• **PAGE EXTRACT**:
Proposed Public Interface Change
Binary Protocol
I've left this section empty for now, as I would like to gather feedback on the general principle first, before hammering out the details.
Consumer & Producer Config
The consumer config will receive the following new properties:
Option Name | Description |
---|---|
encryption.keyprovider-class | The class to use as KeyProvider. |
encryption.keyprovider. | Prefix to symbolize KeyProvider config. Anything with this prefix will be passed through to the KeyProvider upon initialization. |
The producer config will receive the following new properties:
Option Name | Description |
---|---|
encryption.keymanager-class | The class to use as KeyProvider. |
encryption.keymanager. | Prefix to symbolize KeyProvider config. Anything with this prefix will be passed through to the KeyProvider upon initialization. |
encryption.keyprovider-class | The class to use as KeyProvider. |
encryption.keyprovider. | Prefix to symbolize KeyProvider config. Anything with this prefix will be passed through to the KeyProvider upon initialization. |
Initial KeyProvider & KeyManager implementations
As part of this KIP two implementations will be provided, one KeyManager and one KeyProvider. Both will be fairly simple, but fully usable.
Full details on these to follow.
KeyProvider
The Keyprovider will read keys from a local file (optionally encrypted) file.
KeyManager
The KeyManager will be based on topic names and allow configuring keys for patterns of topic names, a default key if no pattern matches and a pattern for unencrypted topics.

• **CHALLENGES**:
1. Answer the following questions using the encryption proposal.
(a) Why has the Binary Protocol section been left empty for now?
(b) From what source will the initial KeyProvider read keys?
(c) What three things can be configured in the initial KeyManager?
2. In the encryption proposal, quote everything from "Proposed Public Interface" down to "out the details.".

• **DATA EXCERPT**:

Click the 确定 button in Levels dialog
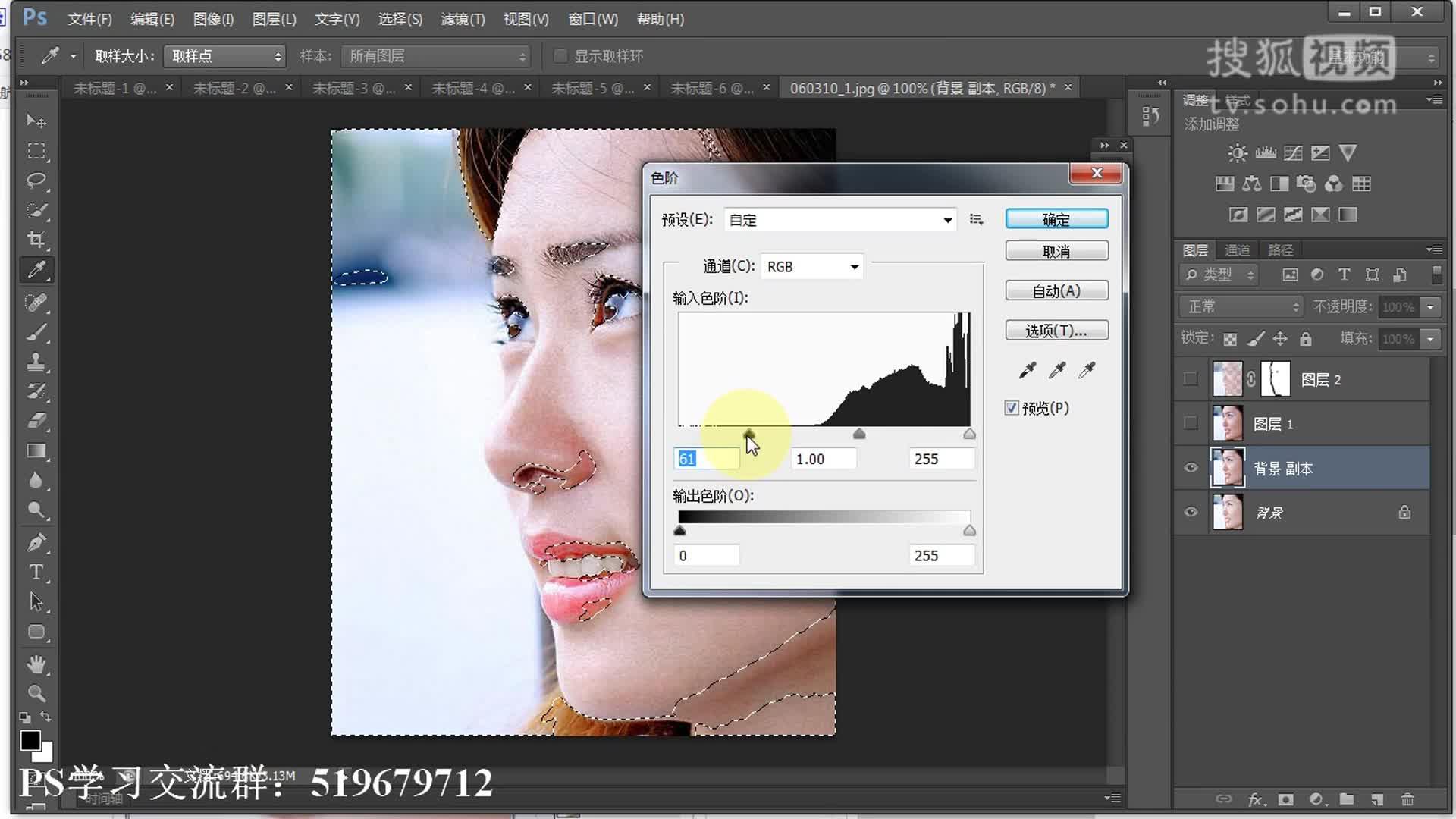The image size is (1456, 819). 1056,218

• **OUTPUTS**:
1.
(a) It was left empty to gather feedback on the general principle before the details are worked out.
(b) It will read keys from a local file, which may optionally be encrypted.
(c) Keys for patterns of topic names, a default key for when no pattern matches, and a pattern for unencrypted topics.

2.
Proposed Public Interface Change
Binary Protocol
I've left this section empty for now, as I would like to gather feedback on the general principle first, before hammering out the details.